Global Themes

Rising tensions between the US and Turkey and the knock-on-effects this is having across many currencies has been dominating the headlines over the weekend. US President Donald Trump on Friday increased the pressure, by doubling tariffs on imported steel and aluminium, to 50% and 20% respectively. Turkey’s President Recep Tayyip Erdogan made a strong speech on Friday instructing people to sell their foreign currency and gold and buy the Turkish Lira to help support and strengthen the local currency and hopefully the economy. However, the lira’s free fall continued, which is now over 75% down this year against the USD. The European Central Bank (ECB) became alarmed about the eurozone’s banks’ exposure to the lira and this concern saw the Euro then weaken significantly against the dollar dragging EUR/USD to fresh 13-month lows.

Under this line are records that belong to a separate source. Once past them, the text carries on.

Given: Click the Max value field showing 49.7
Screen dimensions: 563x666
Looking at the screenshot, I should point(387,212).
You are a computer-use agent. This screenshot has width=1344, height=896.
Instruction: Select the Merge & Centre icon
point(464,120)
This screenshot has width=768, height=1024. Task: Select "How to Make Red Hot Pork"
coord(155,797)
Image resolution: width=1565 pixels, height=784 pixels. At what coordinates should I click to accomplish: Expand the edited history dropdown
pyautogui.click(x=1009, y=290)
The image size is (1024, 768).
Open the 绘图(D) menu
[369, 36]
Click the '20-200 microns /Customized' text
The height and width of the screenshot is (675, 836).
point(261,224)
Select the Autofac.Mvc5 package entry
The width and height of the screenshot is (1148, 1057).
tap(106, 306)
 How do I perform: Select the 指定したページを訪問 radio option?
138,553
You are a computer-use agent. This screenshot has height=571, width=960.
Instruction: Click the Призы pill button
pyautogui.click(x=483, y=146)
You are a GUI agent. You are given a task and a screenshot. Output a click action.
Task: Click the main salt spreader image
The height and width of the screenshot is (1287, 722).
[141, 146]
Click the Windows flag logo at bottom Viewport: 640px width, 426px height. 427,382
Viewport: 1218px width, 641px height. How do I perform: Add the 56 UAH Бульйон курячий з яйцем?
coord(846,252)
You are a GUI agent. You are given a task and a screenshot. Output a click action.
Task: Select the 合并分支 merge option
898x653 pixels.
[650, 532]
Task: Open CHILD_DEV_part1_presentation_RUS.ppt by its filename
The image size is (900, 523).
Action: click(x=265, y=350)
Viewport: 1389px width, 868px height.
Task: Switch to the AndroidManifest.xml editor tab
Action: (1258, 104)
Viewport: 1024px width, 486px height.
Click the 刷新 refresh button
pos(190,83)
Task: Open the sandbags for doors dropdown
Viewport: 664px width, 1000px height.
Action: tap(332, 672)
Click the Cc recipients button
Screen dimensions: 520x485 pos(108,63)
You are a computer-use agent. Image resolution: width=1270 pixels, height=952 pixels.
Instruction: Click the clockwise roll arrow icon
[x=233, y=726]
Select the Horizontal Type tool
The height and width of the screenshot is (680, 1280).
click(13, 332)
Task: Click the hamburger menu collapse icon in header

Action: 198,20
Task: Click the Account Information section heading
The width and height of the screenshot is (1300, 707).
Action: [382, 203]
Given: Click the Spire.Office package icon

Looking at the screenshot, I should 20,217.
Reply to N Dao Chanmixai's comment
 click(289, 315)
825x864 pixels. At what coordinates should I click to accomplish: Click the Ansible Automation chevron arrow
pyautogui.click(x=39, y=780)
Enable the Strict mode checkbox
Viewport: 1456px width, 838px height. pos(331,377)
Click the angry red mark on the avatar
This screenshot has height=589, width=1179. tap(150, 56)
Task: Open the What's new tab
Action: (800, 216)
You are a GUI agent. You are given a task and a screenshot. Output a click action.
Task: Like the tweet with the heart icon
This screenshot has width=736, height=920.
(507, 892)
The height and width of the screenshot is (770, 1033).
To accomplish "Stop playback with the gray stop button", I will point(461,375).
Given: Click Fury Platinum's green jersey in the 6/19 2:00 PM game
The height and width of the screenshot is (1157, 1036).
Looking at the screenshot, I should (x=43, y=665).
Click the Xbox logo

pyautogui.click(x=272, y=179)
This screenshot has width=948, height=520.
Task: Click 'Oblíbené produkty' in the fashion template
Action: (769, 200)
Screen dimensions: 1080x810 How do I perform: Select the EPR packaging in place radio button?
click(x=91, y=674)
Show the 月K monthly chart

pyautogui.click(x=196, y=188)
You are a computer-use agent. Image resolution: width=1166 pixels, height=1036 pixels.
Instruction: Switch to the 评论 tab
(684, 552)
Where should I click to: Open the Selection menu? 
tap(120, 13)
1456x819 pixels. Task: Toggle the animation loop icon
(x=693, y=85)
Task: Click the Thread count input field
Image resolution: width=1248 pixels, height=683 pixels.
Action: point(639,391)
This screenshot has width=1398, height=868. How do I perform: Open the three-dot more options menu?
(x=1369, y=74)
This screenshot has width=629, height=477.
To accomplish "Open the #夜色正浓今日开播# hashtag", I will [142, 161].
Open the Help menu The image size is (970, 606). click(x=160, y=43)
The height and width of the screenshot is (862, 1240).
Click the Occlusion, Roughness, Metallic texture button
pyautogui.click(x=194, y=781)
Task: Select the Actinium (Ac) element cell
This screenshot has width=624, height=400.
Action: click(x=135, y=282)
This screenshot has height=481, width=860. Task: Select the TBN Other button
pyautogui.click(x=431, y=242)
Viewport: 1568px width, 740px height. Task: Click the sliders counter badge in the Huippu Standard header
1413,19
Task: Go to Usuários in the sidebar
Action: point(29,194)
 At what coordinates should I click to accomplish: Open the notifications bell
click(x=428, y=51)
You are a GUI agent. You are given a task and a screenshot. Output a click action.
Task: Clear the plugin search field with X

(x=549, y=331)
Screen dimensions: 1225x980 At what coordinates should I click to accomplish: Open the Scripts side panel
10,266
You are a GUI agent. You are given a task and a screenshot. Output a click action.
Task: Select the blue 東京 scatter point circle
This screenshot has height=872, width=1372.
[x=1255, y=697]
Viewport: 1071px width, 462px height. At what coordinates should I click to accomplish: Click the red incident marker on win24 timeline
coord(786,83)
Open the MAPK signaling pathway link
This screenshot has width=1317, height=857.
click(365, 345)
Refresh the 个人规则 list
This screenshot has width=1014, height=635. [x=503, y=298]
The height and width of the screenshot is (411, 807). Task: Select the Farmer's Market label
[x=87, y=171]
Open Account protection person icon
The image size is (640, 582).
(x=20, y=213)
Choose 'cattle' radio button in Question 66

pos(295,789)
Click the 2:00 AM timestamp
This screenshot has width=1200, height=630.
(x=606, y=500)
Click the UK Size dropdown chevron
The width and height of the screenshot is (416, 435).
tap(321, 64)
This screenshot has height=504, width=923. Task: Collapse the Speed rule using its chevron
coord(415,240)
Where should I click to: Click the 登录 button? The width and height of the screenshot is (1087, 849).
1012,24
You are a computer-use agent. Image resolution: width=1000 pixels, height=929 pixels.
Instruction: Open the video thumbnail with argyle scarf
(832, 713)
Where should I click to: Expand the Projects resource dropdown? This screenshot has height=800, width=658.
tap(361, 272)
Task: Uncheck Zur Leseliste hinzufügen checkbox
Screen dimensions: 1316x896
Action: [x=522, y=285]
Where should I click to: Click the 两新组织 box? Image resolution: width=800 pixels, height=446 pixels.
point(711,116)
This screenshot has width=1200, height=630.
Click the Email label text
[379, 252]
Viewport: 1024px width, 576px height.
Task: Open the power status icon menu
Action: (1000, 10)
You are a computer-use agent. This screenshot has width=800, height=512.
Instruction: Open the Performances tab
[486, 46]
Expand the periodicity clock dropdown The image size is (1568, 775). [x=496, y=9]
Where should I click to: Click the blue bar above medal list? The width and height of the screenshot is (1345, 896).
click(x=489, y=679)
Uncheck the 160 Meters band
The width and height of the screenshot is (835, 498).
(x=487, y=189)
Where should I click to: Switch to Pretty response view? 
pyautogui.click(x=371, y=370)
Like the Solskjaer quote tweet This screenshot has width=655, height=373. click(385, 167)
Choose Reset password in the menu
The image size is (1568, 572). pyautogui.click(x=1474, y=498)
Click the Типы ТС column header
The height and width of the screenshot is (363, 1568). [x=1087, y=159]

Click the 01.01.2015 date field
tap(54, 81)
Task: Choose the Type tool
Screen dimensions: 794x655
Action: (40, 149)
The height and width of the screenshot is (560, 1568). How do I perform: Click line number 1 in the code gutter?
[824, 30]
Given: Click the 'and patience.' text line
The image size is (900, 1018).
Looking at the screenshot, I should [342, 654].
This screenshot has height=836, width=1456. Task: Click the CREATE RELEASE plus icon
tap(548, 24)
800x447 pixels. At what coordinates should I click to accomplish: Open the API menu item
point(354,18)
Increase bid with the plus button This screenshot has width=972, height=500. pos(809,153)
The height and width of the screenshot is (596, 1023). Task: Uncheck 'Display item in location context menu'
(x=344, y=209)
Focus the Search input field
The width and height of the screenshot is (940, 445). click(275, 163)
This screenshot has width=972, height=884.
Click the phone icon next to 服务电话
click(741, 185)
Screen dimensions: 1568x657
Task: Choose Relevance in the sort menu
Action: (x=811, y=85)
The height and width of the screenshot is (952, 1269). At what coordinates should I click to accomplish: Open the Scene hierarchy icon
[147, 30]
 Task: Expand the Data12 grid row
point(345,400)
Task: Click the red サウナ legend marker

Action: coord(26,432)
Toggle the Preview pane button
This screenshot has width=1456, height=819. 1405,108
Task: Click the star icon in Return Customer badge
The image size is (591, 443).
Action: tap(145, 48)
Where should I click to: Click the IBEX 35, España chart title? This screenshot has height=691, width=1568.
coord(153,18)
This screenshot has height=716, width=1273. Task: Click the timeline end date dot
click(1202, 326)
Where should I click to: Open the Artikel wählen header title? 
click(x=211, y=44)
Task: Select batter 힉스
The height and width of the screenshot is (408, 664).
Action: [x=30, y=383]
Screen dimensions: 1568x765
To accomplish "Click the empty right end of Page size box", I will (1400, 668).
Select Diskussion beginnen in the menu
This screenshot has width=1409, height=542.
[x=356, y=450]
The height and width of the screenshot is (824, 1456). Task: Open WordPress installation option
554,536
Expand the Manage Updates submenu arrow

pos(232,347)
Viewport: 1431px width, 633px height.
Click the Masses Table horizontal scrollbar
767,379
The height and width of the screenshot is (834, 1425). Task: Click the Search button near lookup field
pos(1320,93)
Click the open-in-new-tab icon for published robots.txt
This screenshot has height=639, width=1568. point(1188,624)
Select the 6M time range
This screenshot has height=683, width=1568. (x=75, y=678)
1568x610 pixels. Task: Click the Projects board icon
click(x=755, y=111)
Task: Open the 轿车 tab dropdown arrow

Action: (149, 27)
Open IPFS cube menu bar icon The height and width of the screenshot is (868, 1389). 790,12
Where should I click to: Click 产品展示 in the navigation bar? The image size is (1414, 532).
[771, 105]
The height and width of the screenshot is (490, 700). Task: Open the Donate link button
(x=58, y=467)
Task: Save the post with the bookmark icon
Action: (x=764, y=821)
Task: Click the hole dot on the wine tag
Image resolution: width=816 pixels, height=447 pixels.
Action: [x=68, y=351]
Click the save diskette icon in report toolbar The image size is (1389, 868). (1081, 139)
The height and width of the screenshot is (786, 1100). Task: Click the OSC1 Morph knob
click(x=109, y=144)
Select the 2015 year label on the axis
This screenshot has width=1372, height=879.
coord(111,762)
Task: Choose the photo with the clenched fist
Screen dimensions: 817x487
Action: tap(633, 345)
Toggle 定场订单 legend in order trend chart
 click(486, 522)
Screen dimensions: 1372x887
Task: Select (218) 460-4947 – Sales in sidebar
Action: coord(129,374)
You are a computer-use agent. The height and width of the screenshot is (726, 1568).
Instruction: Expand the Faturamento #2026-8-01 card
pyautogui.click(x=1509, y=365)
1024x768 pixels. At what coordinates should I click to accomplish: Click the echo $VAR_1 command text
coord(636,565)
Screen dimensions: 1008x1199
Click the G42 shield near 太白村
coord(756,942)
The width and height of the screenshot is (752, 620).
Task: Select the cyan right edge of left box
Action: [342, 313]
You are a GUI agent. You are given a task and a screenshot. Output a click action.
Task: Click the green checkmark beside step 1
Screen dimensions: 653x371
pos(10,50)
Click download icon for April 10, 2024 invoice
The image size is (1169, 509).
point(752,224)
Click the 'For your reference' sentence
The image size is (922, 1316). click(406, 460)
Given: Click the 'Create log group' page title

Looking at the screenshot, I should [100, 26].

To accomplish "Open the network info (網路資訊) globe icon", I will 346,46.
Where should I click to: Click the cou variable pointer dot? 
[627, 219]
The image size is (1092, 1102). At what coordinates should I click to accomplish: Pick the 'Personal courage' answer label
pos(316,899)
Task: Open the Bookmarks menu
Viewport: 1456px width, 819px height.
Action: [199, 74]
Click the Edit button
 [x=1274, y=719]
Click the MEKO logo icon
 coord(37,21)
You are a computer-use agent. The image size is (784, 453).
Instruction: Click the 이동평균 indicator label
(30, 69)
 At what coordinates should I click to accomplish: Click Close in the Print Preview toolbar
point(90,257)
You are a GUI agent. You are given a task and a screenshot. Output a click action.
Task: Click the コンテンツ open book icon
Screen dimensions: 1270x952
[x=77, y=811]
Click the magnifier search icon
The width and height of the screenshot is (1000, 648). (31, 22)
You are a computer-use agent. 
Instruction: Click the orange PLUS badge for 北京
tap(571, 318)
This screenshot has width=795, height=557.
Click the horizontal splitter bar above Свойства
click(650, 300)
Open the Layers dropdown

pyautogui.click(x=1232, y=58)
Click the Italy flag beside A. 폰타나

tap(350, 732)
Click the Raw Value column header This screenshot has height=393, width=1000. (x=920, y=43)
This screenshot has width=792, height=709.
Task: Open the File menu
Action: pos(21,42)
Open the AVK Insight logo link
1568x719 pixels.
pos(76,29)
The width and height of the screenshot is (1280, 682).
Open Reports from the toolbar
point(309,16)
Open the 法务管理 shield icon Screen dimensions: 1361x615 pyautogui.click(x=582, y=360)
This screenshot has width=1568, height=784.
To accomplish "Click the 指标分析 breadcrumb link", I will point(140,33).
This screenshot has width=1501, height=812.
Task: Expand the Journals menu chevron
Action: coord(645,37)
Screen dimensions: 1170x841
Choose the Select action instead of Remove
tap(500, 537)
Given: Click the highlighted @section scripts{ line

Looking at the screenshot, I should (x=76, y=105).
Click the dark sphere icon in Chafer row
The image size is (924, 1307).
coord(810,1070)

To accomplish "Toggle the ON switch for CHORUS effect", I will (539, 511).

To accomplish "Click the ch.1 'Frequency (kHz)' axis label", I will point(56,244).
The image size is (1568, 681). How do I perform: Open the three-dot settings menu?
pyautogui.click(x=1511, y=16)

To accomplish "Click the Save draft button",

It’s a thin schedule on the US economic calendar this week, with retail sales and industrial production data on Wednesday the only notable releases. Attention will remain on the Turkey crisis and for any new communique that could pave the way for further dollar buying. The US Dollar index, which measures the strength of the dollar against a basket of currencies, is up at levels not traded since July 2017.

EUR

The Euro has suffered in the face of the risk-off market sentiment thanks to the overwhelming Turkey crisis. The Turkish lira dropped to all-time lows against multiple currencies and due to the complexity and interdependency of financial markets, the ECB’s concern that eurozone banks in Spain, Italy and France could face troubling times due to their exposure to Turkey’s woes. Investors’ appetite to buy the Euro is consequently waning.  Data from the eurozone this week includes Q2 GDP from the bloc, German ZEW surveys and industrial production all released on Tuesday morning. The Eurozone’s July inflation figure is also revealed on Friday morning, which could help support the fragile single currency as the annualised figure is expected at 2.1%, a tick higher the June’s 2%.

GBP

Last Friday, UK Preliminary GDP came in line with forecast at 0.4% for Q2, which helped buoy Sterling for a spell. However, the terrible week endured by the British Pound has left GBP/USD trading this morning at 1 year lows. GBP/USD has notched five consecutive weeks of declines, falling close to 5% over that period. The last time Sterling lost on such a consecutive basis was during the December- Jan period between 2014/15 in the build up to the last general election. GBP/EUR will continue to be steered by EUR/USD and with many global geo-political events dictating this, we could expect short term volatility to remain, despite UK Government summer recess still in play.

This week we have the usual run of UK economic data in the format of inflation, average earnings and unemployment. The releases start on Tuesday with UK unemployment and average earnings. Both sets of data are forecast to be unchanged for the period of June at 4.2% and 2.7% respectively. UK inflation will be released on Wednesday and retails sales on Thursday.